Weshalb es whi gibt
In den Jahren 1999-2002 arbeitete ein Schweizer Ehepaar (Arzt / Hebamme) als Verantwortliche für einen Gesundheitsdistrikt im Nordosten des Tschad direkt an der sudanesischen Grenze. In dieser Arbeit begegneten sie vielen jungen Frauen, teils Mädchen, aus dem Tschad und dem Sudan, welche mit schweren geburtstraumatischen Verletzungen (vesico- und rectovaginale Fisteln) im Spital Hilfe suchten.

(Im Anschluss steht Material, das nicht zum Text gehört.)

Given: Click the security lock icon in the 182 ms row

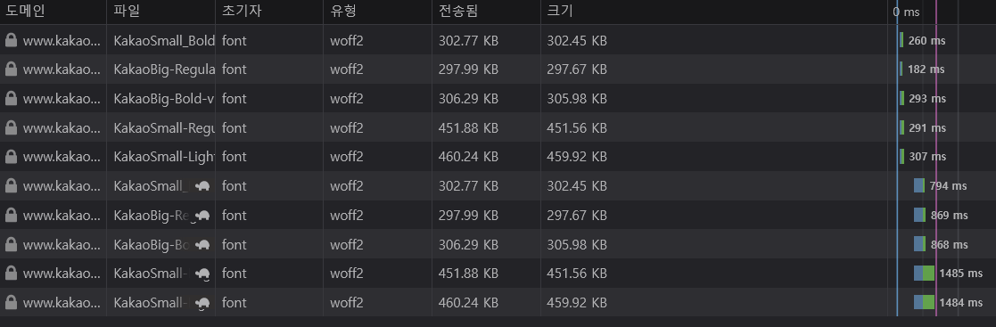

Es handelte sich um Frauen, deren Kinder bei der oft tagelangen Geburt meist starben, und die als Folge der Geburtskomplikationen den Urin und manchmal zusätzlich auch den Stuhlgang nicht mehr kontrollieren konnten. Frauen, die deshalb von ihren Männern verstossen und von der Gesellschaft oft verachtet und ausgegrenzt wurden.
Zusammen mit einem Team von Gynäkologen aus dem "Addis Abeba Fistula Hospital" in Äthiopien konnte im März 2002 ein zweiwöchiges Projekt im Distriktspital Adré umgesetzt werden, bei welchem knapp dreissig Frauen mit geburtstraumatischen Verletzungen erfolgreich operiert wurden.
Kurz darauf musste das Ehepaar in die Schweiz zurückkehren. Aufgrund ihres Wunsches, Frauen mit Fisteln langfristig helfen zu können, wurde am 04.12.2003 in Bern der Verein women's hope international gegründet.